Aku tak keluar dari kamar sejak hari pengakuanku pada keluargaku. Aku benar-benar ingin menghindari Ayahku, sungguh. Aku malu juga takut, tapi aku juga penasaran apa yang akan dilakukan Ayahku.
Sampai pada sore ini, Ibuku masuk ke kamarku setelah mengetuk pintuku berkali-kali.
“Ibu sudah bilang sama Ayah, kalau kita bakal ke rumah pacarmu!...” Katanya. Aku tau, masih ada jejak airmata di ujung matanya.
“...Bilang sama ibu dimana rumahnya!” Tanyanya lagi.
Aku memberengut manja, menenggelamkan wajahku di pahanya dan kembali menangis keras.
“Dia tidak menginginkannya bu!! Dia tak mau bersamaku, dia tak mau bertanggungjawab.
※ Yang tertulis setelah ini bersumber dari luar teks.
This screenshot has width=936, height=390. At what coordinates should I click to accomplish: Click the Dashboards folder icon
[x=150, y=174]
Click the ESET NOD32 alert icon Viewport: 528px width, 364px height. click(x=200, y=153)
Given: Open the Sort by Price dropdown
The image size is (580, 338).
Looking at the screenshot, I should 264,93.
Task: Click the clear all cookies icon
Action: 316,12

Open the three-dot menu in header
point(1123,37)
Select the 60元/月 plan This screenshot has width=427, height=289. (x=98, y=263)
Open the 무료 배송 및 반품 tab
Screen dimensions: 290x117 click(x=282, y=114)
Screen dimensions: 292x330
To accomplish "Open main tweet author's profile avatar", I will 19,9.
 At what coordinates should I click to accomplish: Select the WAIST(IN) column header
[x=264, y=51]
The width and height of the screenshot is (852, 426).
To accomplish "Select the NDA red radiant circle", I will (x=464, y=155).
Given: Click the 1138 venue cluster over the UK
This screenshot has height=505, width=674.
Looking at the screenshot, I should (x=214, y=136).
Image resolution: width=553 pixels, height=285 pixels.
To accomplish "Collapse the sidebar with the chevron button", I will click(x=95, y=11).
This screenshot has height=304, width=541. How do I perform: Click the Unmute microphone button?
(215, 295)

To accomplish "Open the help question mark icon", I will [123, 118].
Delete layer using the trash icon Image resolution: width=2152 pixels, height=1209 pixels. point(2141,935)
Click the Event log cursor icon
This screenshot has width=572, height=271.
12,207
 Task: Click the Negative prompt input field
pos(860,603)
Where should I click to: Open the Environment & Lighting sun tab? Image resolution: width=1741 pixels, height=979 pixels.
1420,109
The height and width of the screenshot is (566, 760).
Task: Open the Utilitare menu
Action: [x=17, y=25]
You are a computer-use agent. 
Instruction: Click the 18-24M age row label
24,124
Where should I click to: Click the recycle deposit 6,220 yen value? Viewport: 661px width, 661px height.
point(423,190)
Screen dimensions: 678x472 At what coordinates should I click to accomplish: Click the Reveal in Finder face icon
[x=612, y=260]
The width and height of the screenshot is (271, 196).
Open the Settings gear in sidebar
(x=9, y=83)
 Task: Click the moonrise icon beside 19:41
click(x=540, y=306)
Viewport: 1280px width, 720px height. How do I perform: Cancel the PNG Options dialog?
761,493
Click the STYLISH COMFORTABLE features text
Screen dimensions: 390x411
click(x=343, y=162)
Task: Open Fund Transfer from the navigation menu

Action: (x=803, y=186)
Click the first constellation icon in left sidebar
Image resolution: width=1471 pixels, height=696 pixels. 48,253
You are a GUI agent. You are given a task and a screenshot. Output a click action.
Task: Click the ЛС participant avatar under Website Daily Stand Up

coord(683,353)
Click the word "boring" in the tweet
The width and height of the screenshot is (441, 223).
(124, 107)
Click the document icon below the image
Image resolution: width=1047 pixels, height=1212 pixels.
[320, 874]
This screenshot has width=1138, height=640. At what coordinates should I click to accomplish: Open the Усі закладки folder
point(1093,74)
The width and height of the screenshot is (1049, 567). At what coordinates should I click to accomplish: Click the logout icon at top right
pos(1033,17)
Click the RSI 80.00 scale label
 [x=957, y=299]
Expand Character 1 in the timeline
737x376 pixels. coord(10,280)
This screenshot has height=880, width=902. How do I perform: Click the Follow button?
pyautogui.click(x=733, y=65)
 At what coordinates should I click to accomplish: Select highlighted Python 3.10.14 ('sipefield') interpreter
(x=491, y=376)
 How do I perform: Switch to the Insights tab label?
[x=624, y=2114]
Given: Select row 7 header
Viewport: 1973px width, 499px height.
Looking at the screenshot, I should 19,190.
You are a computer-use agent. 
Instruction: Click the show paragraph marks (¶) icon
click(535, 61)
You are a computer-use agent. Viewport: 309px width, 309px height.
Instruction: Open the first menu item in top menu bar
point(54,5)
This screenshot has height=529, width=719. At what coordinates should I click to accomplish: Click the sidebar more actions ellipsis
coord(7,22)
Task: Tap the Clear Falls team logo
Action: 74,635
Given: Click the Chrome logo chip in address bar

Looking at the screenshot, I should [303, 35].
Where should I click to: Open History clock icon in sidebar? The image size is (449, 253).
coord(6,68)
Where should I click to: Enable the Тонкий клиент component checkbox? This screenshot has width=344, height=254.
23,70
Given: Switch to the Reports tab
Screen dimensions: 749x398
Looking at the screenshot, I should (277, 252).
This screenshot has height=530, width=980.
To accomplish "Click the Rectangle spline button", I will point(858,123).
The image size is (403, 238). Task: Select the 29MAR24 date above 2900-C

Aku harus apa?!” aku menangis terisak.
“Astagfirullah!! Bagaimana bisa kamu begini Rinaaa!”
Ibu langsung memukuli pundak dan lenganku, dia menangis begitu juga denganku.
“..Kenapa kamu melakukan ini? Apa kamu tidak pernah memikirkan resiko yang harus kamu tanggung?”
Aku tak menjawab. Tangisanku makin keras.
***
Hari berikutnya, aku bersiap pergi kesana dengan keluargaku. Tak ada kata yang keluar dari mulut Ayahku, beliau juga sama sekali tak memandangku. Aku benar-benar semakin merasa bersalah, tapi aku lega karena Ayah dan ibuku setidaknya tak memintaku menggugurkannya.
Kini, aku dan keluargaku sudah duduk dihadapan keluarga Jun. Ada ayah dan ibunya juga kakaknya. Aku diam ketika Ayahku mulai bicara tentang kehamilanku. Wajahnya sudah pucat pasi, entah kenapa rasanya sekarang aku seperti seorang kriminal. Aku takut.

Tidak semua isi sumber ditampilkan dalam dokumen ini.